During the dialogue, both sides have acknowledged past errors. Catholics, for example, have admitted to using political and economic power to intimidate Pentecostal pastors and to various failures in making Christian disciples, including “not always bringing parishioners to a personal faith commitment.” Pentecostals, meanwhile, have confessed a need for greater systematic reflection on theology and its social implications.

EVANGELISM VERSUS PROSELYTISM: Dialogue participants are motivated by more than a mere desire for global goodwill. In both dialogue documents and phone interviews they talk about their “sorrow” over the church’s failure to exhibit the unity Jesus prayed for in John 17:11 and that Paul pleaded for in Ephesians 4:3, a sorrow they experienced firsthand during the parallel and mutually exclusive Communion rituals that have been a part of the ecumenical worship services that conclude their annual meetings.

The report also describes how “the regrettable division among Christians is a counter witness to the credibility of the gospel,” a reality that Muslims and Hindus have exploited in their own crusading efforts.

The report calls evangelism “an essential part of the mission of the church.” However, proselytism is described as “a disrespectful, insensitive, and uncharitable effort to transfer the allegiance of a Christian from one ecclesial body to another.” The report further describes proselytism as an unethical activity that can take many forms, including willful misrepresentation of the beliefs and practices of others, or the use of force, coercion, compulsion, mockery, or intimidation to press for conversions.

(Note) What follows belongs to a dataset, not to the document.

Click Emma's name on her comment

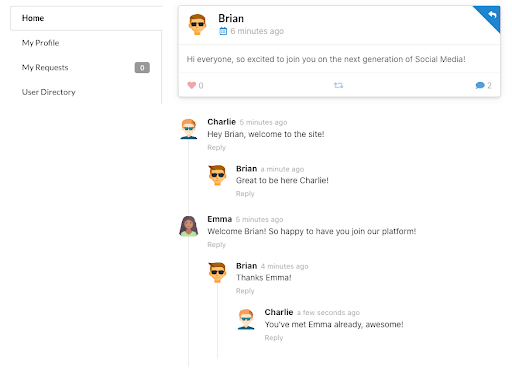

The report challenges believers to learn more about the theology of other Christian faith communities, to engage with other believers in public demonstrations of unity, such as joint prayer meetings and pulpit exchanges, to stand with others in the defense of civil and religious liberties, and to practice evangelism with an eye toward “ecclesial etiquette” as Billy Graham has done in many of his crusades.

Of course, divisions remain over such areas as the nature of the church or the question of who is or is not churched or evangelized.

Will the talks have significant impact? Vinson Synan, dean of Regent University’s School of Divinity, says they are “essential” but adds, “for most Pentecostals, they are really not a big deal. Most have never even heard of them.” Within the Assemblies of God, which has a rule prohibiting ministers from supporting the “ecumenical movement,” there have been calls for disciplining Robeck and charges that he has been “meeting with the Antichrist.”

But Robeck remains committed to the discussion. “When I talk about it with students or laypeople, they are excited,” he says. “The greatest problem is with people in leadership in both faith communities who are concerned primarily with self-preservation.”